A concrete example: a retail support team sees handle time creep up 14 seconds over a week. The unified FutureAGI dashboard joins handle time to per-trace ConversationResolution, model version, and prompt version. The trend localizes to chat traces using claude-haiku-4-5 after a routing-policy change shifted 30% of traffic to it. ConversationResolution held, but tool-call latency rose and cost per resolved interaction worsened. The team flips the routing rule back via Agent Command Center, reruns ConversationResolution and Groundedness against a 300-conversation cohort, and ships a tuned prompt that recovers handle time without losing the cost win. The whole loop is visible inside one analytics surface.
How to measure contact center performance analytics
Contact center performance analytics is the join of operational and AI-quality signals:
- Operational KPIs: average handle time, average speed of answer, resolution rate, CSAT, NPS, abandonment, escalation rate.
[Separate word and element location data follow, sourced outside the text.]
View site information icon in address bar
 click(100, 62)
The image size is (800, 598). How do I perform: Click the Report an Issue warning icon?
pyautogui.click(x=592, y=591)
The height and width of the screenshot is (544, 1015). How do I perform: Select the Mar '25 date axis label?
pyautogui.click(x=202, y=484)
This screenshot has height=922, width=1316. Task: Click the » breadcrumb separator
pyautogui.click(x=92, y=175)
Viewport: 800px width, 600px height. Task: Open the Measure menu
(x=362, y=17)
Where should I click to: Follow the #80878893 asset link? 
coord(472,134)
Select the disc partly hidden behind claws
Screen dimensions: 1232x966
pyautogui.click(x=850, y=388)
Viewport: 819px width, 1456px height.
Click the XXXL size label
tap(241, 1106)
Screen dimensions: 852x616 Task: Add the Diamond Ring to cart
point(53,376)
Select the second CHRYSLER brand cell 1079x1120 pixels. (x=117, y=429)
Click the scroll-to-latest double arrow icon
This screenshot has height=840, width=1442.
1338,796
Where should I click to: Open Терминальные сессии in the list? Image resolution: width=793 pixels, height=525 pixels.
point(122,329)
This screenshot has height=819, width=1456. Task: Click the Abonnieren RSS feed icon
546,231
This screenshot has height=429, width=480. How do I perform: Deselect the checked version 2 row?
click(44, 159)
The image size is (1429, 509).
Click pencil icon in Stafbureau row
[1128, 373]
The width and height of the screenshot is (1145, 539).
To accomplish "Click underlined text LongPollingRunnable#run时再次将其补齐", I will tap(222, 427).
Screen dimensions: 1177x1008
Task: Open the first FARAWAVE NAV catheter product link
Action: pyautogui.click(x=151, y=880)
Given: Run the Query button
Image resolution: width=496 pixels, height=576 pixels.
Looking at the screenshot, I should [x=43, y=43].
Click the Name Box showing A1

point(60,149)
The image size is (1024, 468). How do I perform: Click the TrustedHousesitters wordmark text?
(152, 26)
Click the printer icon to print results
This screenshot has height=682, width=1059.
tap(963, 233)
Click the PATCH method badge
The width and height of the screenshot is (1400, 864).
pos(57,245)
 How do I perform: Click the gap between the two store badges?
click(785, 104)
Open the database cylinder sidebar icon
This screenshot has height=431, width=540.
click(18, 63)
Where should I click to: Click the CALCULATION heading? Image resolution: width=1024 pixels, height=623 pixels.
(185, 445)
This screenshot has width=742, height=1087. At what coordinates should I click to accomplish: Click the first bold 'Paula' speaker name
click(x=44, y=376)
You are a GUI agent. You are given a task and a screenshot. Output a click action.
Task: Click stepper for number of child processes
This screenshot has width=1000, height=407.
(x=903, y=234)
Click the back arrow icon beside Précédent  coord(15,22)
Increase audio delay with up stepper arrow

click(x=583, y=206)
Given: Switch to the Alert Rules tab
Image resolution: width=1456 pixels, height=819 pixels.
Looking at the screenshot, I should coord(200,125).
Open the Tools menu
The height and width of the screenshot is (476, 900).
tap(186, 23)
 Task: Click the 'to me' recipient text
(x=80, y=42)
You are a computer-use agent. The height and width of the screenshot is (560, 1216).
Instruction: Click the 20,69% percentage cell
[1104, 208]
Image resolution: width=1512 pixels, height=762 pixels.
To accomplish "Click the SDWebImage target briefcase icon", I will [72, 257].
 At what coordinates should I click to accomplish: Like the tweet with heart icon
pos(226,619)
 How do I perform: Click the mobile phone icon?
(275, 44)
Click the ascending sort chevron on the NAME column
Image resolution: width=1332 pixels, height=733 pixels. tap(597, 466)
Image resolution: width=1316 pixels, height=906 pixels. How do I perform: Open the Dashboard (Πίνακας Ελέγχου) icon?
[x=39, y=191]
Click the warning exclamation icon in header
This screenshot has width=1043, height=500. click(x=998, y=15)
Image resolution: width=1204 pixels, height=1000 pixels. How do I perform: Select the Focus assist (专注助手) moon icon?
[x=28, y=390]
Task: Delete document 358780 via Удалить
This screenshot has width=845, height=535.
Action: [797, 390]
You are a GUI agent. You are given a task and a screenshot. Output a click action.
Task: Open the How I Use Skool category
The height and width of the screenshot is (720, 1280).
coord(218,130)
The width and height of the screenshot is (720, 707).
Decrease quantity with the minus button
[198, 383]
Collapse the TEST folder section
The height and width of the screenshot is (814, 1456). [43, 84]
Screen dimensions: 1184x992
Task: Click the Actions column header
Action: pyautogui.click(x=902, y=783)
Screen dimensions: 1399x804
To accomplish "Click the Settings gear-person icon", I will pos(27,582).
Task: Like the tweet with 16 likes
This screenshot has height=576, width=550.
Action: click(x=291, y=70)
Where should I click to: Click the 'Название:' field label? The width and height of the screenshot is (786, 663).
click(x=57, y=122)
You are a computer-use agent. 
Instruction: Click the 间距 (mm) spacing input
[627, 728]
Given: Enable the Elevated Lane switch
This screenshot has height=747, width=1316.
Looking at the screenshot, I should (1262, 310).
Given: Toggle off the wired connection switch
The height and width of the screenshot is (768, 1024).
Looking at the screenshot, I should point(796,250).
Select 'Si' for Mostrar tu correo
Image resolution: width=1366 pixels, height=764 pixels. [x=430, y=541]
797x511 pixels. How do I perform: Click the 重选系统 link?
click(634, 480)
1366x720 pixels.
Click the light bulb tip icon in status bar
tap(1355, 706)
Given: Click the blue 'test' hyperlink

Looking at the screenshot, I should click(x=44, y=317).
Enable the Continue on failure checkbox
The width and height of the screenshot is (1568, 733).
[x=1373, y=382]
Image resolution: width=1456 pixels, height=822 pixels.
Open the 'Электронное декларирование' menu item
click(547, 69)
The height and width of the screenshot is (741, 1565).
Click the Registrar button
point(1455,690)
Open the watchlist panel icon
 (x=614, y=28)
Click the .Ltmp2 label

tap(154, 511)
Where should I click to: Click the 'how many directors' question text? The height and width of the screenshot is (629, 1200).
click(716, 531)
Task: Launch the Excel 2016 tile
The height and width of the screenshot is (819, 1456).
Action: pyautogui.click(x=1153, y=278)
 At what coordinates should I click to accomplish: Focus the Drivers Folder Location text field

ConversationResolution: per-interaction outcome score, the canonical AI-quality KPI; aggregate by channel, intent, model, prompt version.GroundednessandFaithfulness: hallucination scoring on every RAG-using interaction.ASRAccuracyandCaptionHallucination: voice-quality KPIs on every voice trace.- Eval-fail-rate-by-cohort: dashboard signal showing which cohort, channel, intent, model, or prompt version is failing evaluations.
- Cost per resolved interaction: token cost plus tool-call cost divided by
ConversationResolution > threshold, tracked beside escalation-rate and thumbs-down rate.
Minimal Python:
from fi.evals import ConversationResolution, Groundedness
res = ConversationResolution()
ground = Groundedness()
result = res.evaluate(
input="Customer wants refund on order 9081",
output=conversation_transcript,
)
print(result.score, result.reason)
Common mistakes
- Reporting operational KPIs without AI-quality joins. Handle time and CSAT alone cannot tell whether the cause was ASR quality, retrieval grounding, prompt drift, or routing.
- Using one global eval score. Aggregate scores hide per-cohort regressions; slice by channel, intent, model, prompt version, language, and customer tier.
- Treating speech analytics as the full answer. Keyword, sentiment, and silence metrics miss hallucination rate, tool-call failure, persona drift, and resolution quality.
- Leaving deploys off the chart. Overlay model-version, prompt-version, gateway-route, and provider-change markers on every production time-series.
- Ignoring cost as a KPI. Cost per resolved interaction is a leading indicator of whether a routing policy is improving the operation or only shifting spend.
Frequently Asked Questions
What is contact center performance analytics?
It is the practice of measuring operational and AI-quality KPIs — handle time, resolution rate, CSAT, NPS, hallucination rate, eval-fail-rate — across every channel of a contact center to find where the operation is degrading.
How is performance analytics different from speech analytics?
Speech analytics processes call audio for keywords, sentiment, and compliance phrases. Performance analytics is broader — it covers operational KPIs, AI-quality scores, and cross-channel reporting, with speech analytics as one input.
How does FutureAGI fit into performance analytics?
FutureAGI feeds AI-quality signals — ConversationResolution, Groundedness, ASRAccuracy, eval-fail-rate-by-cohort — into the analytics surface alongside operational KPIs so per-channel and per-AI-version regressions are visible in one place.